• Data listing:
•••••

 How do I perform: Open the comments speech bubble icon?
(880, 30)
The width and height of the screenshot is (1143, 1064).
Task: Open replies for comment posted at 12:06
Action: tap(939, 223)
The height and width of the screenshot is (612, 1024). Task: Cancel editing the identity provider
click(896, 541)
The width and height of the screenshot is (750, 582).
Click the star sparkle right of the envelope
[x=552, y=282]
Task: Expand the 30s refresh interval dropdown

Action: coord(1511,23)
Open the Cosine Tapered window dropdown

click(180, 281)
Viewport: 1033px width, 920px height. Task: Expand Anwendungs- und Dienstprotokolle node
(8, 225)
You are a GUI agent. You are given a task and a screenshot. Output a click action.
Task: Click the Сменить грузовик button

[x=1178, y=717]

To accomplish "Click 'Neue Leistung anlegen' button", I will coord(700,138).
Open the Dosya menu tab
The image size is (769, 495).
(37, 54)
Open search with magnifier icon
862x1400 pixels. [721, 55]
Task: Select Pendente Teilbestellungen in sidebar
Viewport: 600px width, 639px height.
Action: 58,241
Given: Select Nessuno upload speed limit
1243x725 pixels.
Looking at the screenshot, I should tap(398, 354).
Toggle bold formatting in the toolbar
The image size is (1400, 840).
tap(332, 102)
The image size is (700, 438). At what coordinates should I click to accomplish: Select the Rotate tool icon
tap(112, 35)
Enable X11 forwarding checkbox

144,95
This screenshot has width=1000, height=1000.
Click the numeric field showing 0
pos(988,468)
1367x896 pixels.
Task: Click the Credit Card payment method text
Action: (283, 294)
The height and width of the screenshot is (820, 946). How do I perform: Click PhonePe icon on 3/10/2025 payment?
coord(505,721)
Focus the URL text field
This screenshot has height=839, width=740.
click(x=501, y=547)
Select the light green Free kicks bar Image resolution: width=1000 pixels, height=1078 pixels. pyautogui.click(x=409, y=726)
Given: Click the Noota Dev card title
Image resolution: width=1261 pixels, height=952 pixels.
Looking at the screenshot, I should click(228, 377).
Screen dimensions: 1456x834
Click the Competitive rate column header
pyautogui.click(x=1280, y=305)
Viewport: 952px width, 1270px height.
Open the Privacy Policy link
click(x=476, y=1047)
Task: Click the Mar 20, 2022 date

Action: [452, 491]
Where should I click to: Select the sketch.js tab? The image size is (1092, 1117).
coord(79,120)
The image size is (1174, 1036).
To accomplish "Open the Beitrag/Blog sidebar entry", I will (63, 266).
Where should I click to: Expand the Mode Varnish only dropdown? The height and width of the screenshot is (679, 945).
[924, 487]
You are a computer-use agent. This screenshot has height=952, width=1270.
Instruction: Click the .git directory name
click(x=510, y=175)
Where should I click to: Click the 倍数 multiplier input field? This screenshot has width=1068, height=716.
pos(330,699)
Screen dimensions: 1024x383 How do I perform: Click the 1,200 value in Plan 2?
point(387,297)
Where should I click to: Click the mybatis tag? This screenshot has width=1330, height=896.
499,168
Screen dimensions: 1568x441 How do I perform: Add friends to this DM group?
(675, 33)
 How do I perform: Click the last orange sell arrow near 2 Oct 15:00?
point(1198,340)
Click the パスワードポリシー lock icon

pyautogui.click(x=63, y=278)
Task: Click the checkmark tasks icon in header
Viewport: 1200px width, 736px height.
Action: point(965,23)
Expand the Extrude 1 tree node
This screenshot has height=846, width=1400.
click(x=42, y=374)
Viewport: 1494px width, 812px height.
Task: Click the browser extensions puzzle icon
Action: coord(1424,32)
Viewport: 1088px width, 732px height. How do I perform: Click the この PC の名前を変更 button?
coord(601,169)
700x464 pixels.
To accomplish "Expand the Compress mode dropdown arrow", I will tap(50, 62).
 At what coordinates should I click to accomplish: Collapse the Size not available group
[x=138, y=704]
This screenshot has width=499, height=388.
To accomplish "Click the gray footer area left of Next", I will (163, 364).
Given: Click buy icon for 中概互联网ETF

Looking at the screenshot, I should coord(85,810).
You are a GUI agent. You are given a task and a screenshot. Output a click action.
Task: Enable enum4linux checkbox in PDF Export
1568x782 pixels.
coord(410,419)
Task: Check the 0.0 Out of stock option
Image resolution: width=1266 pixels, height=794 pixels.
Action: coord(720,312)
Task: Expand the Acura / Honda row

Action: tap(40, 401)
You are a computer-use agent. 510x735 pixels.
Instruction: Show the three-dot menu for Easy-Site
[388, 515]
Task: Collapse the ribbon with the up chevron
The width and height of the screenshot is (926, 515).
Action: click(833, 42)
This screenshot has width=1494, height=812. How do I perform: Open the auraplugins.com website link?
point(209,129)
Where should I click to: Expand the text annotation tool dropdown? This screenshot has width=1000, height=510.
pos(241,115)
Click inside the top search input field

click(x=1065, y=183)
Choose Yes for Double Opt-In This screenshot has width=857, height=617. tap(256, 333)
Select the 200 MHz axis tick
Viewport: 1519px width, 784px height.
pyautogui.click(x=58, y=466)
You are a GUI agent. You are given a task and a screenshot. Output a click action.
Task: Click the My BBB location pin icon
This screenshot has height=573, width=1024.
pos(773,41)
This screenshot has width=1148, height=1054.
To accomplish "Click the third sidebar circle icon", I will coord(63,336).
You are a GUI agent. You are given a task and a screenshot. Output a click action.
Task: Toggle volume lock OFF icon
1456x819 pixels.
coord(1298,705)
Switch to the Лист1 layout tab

•••••

• PROBLEM DESCRIPTION: Please rewrite the whole listing above, replacing "GUI agent" with "interface agent" everywhere and leaving everything else unchanged.

• THE ANSWER:
 How do I perform: Open the comments speech bubble icon?
(880, 30)
The width and height of the screenshot is (1143, 1064).
Task: Open replies for comment posted at 12:06
Action: tap(939, 223)
The height and width of the screenshot is (612, 1024). Task: Cancel editing the identity provider
click(896, 541)
The width and height of the screenshot is (750, 582).
Click the star sparkle right of the envelope
[x=552, y=282]
Task: Expand the 30s refresh interval dropdown

Action: coord(1511,23)
Open the Cosine Tapered window dropdown

click(180, 281)
Viewport: 1033px width, 920px height. Task: Expand Anwendungs- und Dienstprotokolle node
(8, 225)
You are a interface agent. You are given a task and a screenshot. Output a click action.
Task: Click the Сменить грузовик button

[x=1178, y=717]

To accomplish "Click 'Neue Leistung anlegen' button", I will coord(700,138).
Open the Dosya menu tab
The image size is (769, 495).
(37, 54)
Open search with magnifier icon
862x1400 pixels. [721, 55]
Task: Select Pendente Teilbestellungen in sidebar
Viewport: 600px width, 639px height.
Action: 58,241
Given: Select Nessuno upload speed limit
1243x725 pixels.
Looking at the screenshot, I should tap(398, 354).
Toggle bold formatting in the toolbar
The image size is (1400, 840).
tap(332, 102)
The image size is (700, 438). At what coordinates should I click to accomplish: Select the Rotate tool icon
tap(112, 35)
Enable X11 forwarding checkbox

144,95
This screenshot has width=1000, height=1000.
Click the numeric field showing 0
pos(988,468)
1367x896 pixels.
Task: Click the Credit Card payment method text
Action: (283, 294)
The height and width of the screenshot is (820, 946). How do I perform: Click PhonePe icon on 3/10/2025 payment?
coord(505,721)
Focus the URL text field
This screenshot has height=839, width=740.
click(x=501, y=547)
Select the light green Free kicks bar Image resolution: width=1000 pixels, height=1078 pixels. pyautogui.click(x=409, y=726)
Given: Click the Noota Dev card title
Image resolution: width=1261 pixels, height=952 pixels.
Looking at the screenshot, I should click(228, 377).
Screen dimensions: 1456x834
Click the Competitive rate column header
pyautogui.click(x=1280, y=305)
Viewport: 952px width, 1270px height.
Open the Privacy Policy link
click(x=476, y=1047)
Task: Click the Mar 20, 2022 date

Action: [452, 491]
Where should I click to: Select the sketch.js tab? The image size is (1092, 1117).
coord(79,120)
The image size is (1174, 1036).
To accomplish "Open the Beitrag/Blog sidebar entry", I will (63, 266).
Where should I click to: Expand the Mode Varnish only dropdown? The height and width of the screenshot is (679, 945).
[924, 487]
You are a computer-use agent. This screenshot has height=952, width=1270.
Instruction: Click the .git directory name
click(x=510, y=175)
Where should I click to: Click the 倍数 multiplier input field? This screenshot has width=1068, height=716.
pos(330,699)
Screen dimensions: 1024x383 How do I perform: Click the 1,200 value in Plan 2?
point(387,297)
Where should I click to: Click the mybatis tag? This screenshot has width=1330, height=896.
499,168
Screen dimensions: 1568x441 How do I perform: Add friends to this DM group?
(675, 33)
 How do I perform: Click the last orange sell arrow near 2 Oct 15:00?
point(1198,340)
Click the パスワードポリシー lock icon

pyautogui.click(x=63, y=278)
Task: Click the checkmark tasks icon in header
Viewport: 1200px width, 736px height.
Action: point(965,23)
Expand the Extrude 1 tree node
This screenshot has height=846, width=1400.
click(x=42, y=374)
Viewport: 1494px width, 812px height.
Task: Click the browser extensions puzzle icon
Action: coord(1424,32)
Viewport: 1088px width, 732px height. How do I perform: Click the この PC の名前を変更 button?
coord(601,169)
700x464 pixels.
To accomplish "Expand the Compress mode dropdown arrow", I will tap(50, 62).
 At what coordinates should I click to accomplish: Collapse the Size not available group
[x=138, y=704]
This screenshot has width=499, height=388.
To accomplish "Click the gray footer area left of Next", I will (163, 364).
Given: Click buy icon for 中概互联网ETF

Looking at the screenshot, I should coord(85,810).
You are a interface agent. You are given a task and a screenshot. Output a click action.
Task: Enable enum4linux checkbox in PDF Export
1568x782 pixels.
coord(410,419)
Task: Check the 0.0 Out of stock option
Image resolution: width=1266 pixels, height=794 pixels.
Action: coord(720,312)
Task: Expand the Acura / Honda row

Action: tap(40, 401)
You are a computer-use agent. 510x735 pixels.
Instruction: Show the three-dot menu for Easy-Site
[388, 515]
Task: Collapse the ribbon with the up chevron
The width and height of the screenshot is (926, 515).
Action: click(833, 42)
This screenshot has width=1494, height=812. How do I perform: Open the auraplugins.com website link?
point(209,129)
Where should I click to: Expand the text annotation tool dropdown? This screenshot has width=1000, height=510.
pos(241,115)
Click inside the top search input field

click(x=1065, y=183)
Choose Yes for Double Opt-In This screenshot has width=857, height=617. tap(256, 333)
Select the 200 MHz axis tick
Viewport: 1519px width, 784px height.
pyautogui.click(x=58, y=466)
You are a interface agent. You are given a task and a screenshot. Output a click action.
Task: Click the My BBB location pin icon
This screenshot has height=573, width=1024.
pos(773,41)
This screenshot has width=1148, height=1054.
To accomplish "Click the third sidebar circle icon", I will coord(63,336).
You are a interface agent. You are given a task and a screenshot. Output a click action.
Task: Toggle volume lock OFF icon
1456x819 pixels.
coord(1298,705)
Switch to the Лист1 layout tab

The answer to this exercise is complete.